* [Task to complete]
The line with "This screenshot has width=664, height=332." and each line following it, up to the final line of the data, should be set down exactly; pictures stay out.

[[ Records shown open ]]

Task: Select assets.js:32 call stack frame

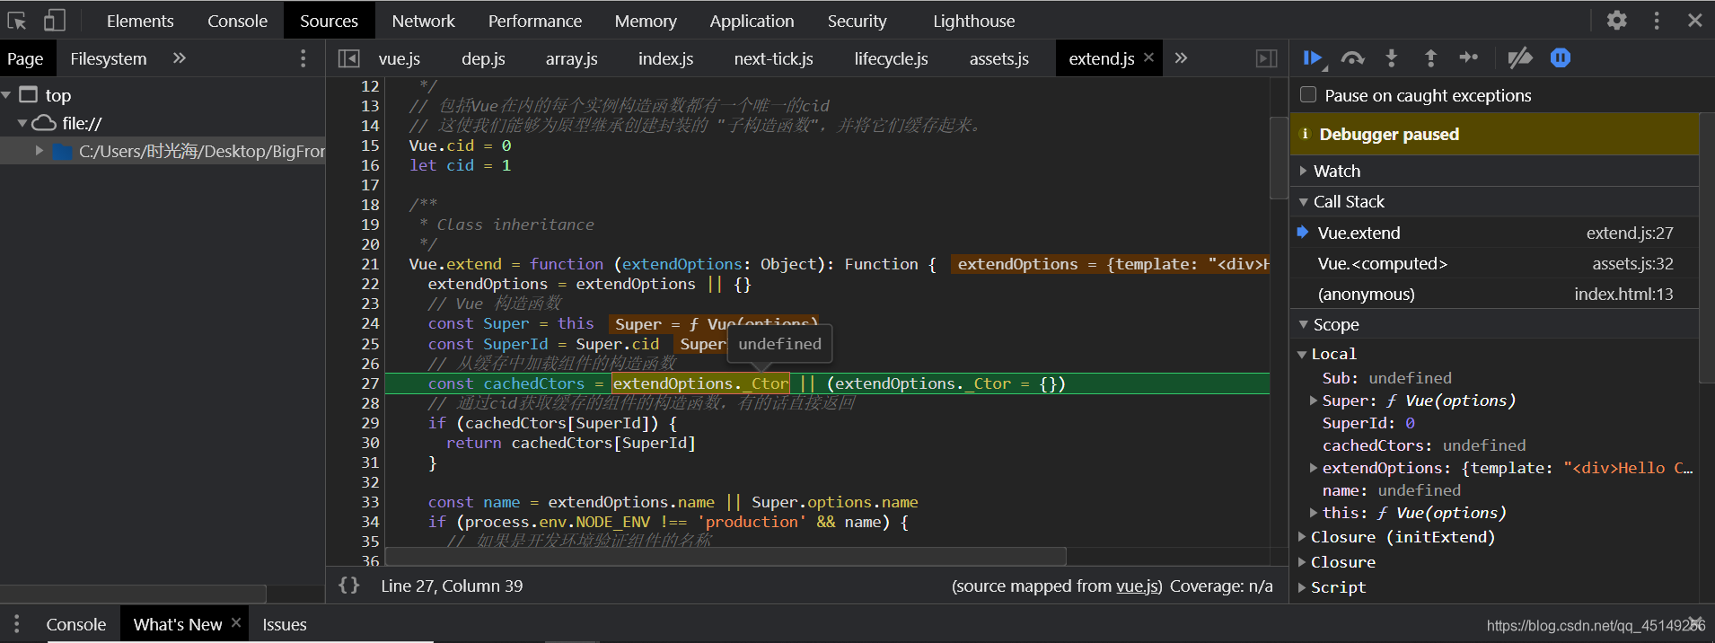Action: tap(1494, 263)
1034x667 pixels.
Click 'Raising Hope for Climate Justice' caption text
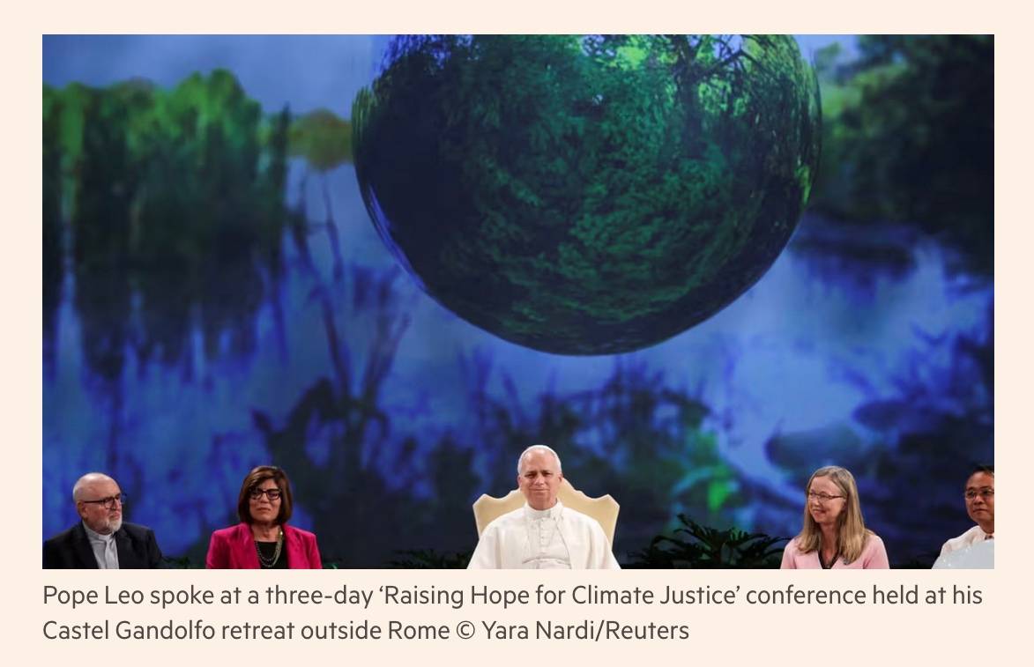(x=559, y=596)
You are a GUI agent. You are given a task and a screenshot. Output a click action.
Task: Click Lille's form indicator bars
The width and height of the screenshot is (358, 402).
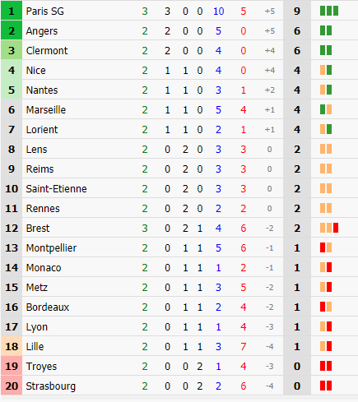point(326,346)
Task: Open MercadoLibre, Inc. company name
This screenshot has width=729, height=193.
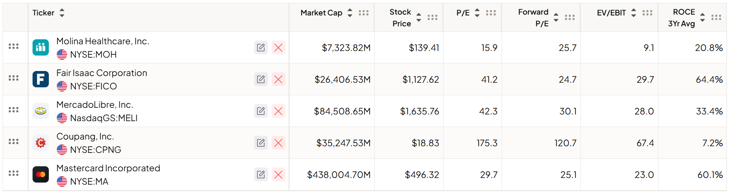Action: pyautogui.click(x=95, y=105)
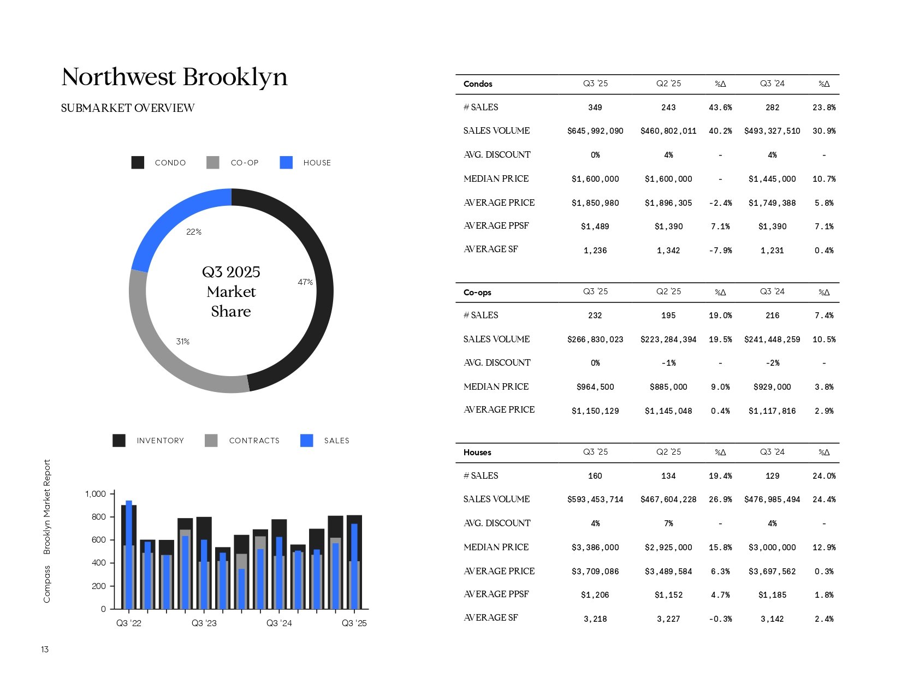
Task: Click the Submarket Overview subtitle
Action: 128,108
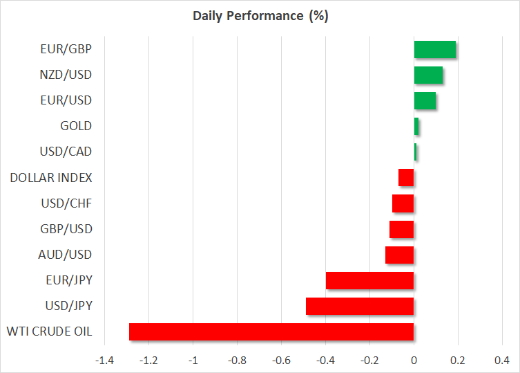Select the DOLLAR INDEX category label
The height and width of the screenshot is (373, 520).
tap(51, 178)
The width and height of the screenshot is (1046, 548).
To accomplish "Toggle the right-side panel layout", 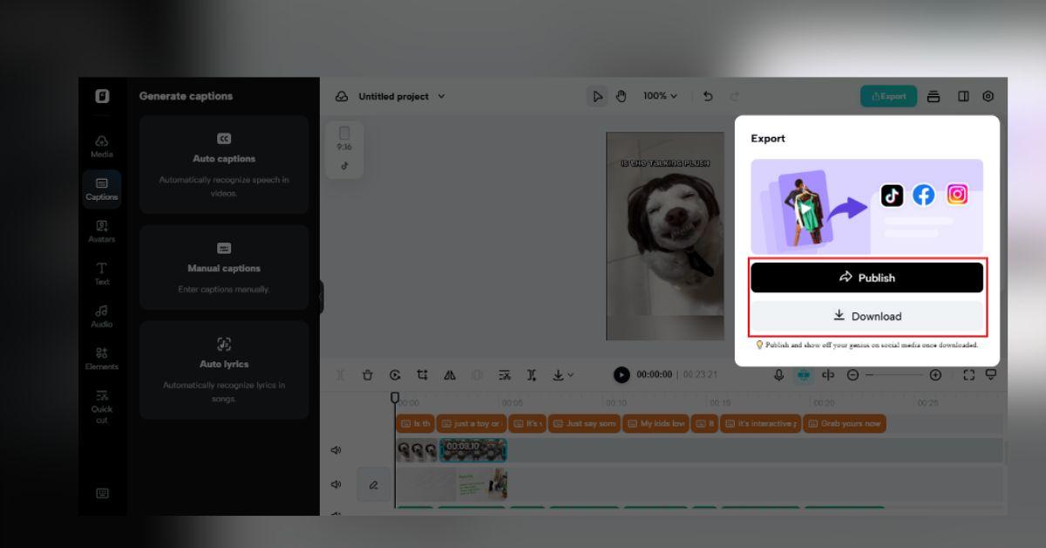I will [x=963, y=97].
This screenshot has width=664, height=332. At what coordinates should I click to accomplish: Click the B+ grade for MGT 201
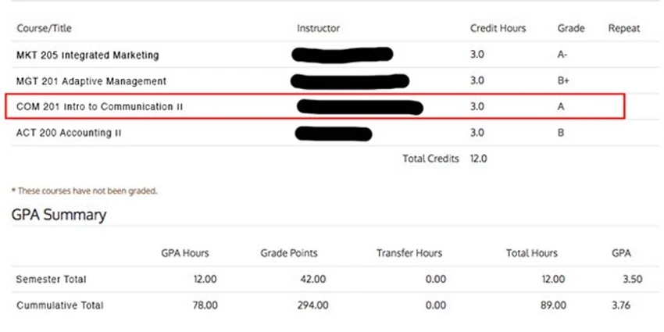(563, 81)
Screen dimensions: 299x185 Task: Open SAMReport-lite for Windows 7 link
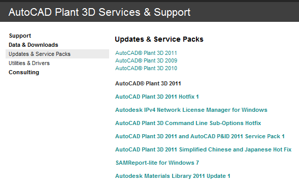pyautogui.click(x=157, y=163)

[[ Records shown closed ]]

* [Expected output]
This screenshot has width=664, height=332. At what coordinates should I click to accomplish: Click the B+ grade for MGT 201
(563, 81)
Screen dimensions: 299x185 Task: Open SAMReport-lite for Windows 7 link
pyautogui.click(x=157, y=163)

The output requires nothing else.